# unindentured/open shops?



## N2wires (Aug 27, 2008)

I am currently signed up as a summer helper with my local IBEW. I have somewhat of a construction background and I do have experience running cable for a networking company i.e. using the tools to pull the wire through conduit, walls, etc. I am actually doing a career change (hopefully) and read some blogs on this site. I have seen references to getting started and trying to get work "unindentured" and at "open shops" can someone explain these things to me? and maybe point me in the right direction. Any or all information is much appreciated. I am eager to get the sparks flying so to speak! :thumbsup:


----------



## daddymack (Jun 3, 2008)

If you are working as a summer helper you are arlready working unindentured. You should go to the JATC office see if they have enough work to keep you on for a year rather then just the summer. Also find out when interviews for next year begin or inquire about possibly joining this years class should someone drop out. If possible, have your JW, foreman etc write a letter of recommendation for you.

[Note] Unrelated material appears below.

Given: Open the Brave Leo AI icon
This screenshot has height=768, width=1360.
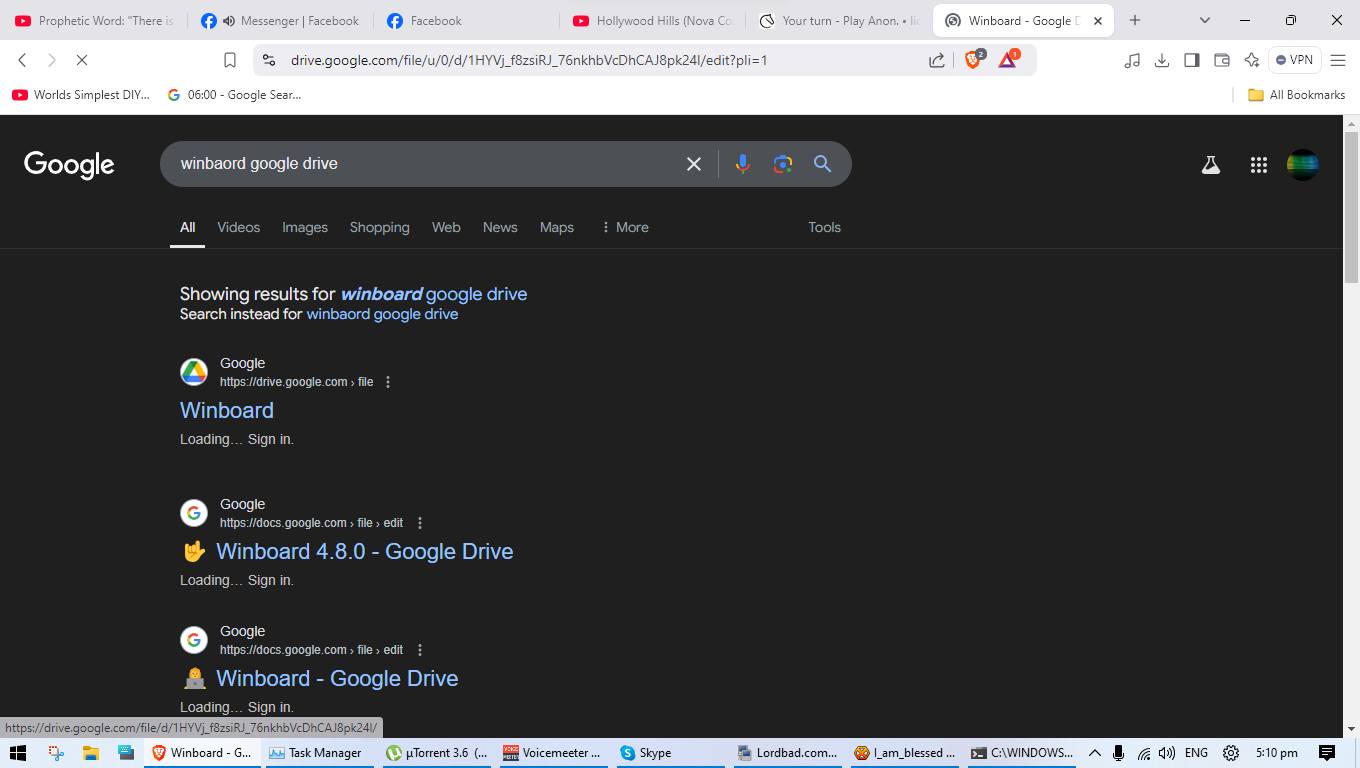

As far as open shops which are non union, you may have to check with your unemployment office. Let them know you are looking to get into a skilled trade. Local trade schools usually have some association with non union shops, you can visit one of those and inquire about the those options. Going the trade school route may complete your classroom requirements faster.

Unless non union just suits you better, you are probably better off where you are.

Good luck, You won't find a better group of people to on a whole to work with.


----------



## brian john (Mar 11, 2007)

If the mechanics on the job had any heart they would have been schooling you on what to do to make this happen.

Union hit the hall ASAP.

Open shop hit the yellow pages and streets.


----------



## N2wires (Aug 27, 2008)

O.K. sounds like I am getting to learn a little thanx to you guys. I am not working yet, I am signed up for summer helper program. I will call JATC tommorrow and see what direction they give me. I am on the Summer helper list, I need to be called out by name just to start working. I am currently enrolled in JATC math course and am aiming to take apprenticeship exam when that is done. In the mean time, I am hoping to get my feet wet by being a helper, only problem is, unless you know a contractor chances are nobody will call you out by name. By the way, Union is the route I am going it seems to be a better choice for me.


----------



## brian john (Mar 11, 2007)

N2wires said:


> Union is the route I am going it seems to be a better choice for me.


Union would be the preferend route I would suggest, unless you starve to death in a system that has no respect for young men needing a job.


----------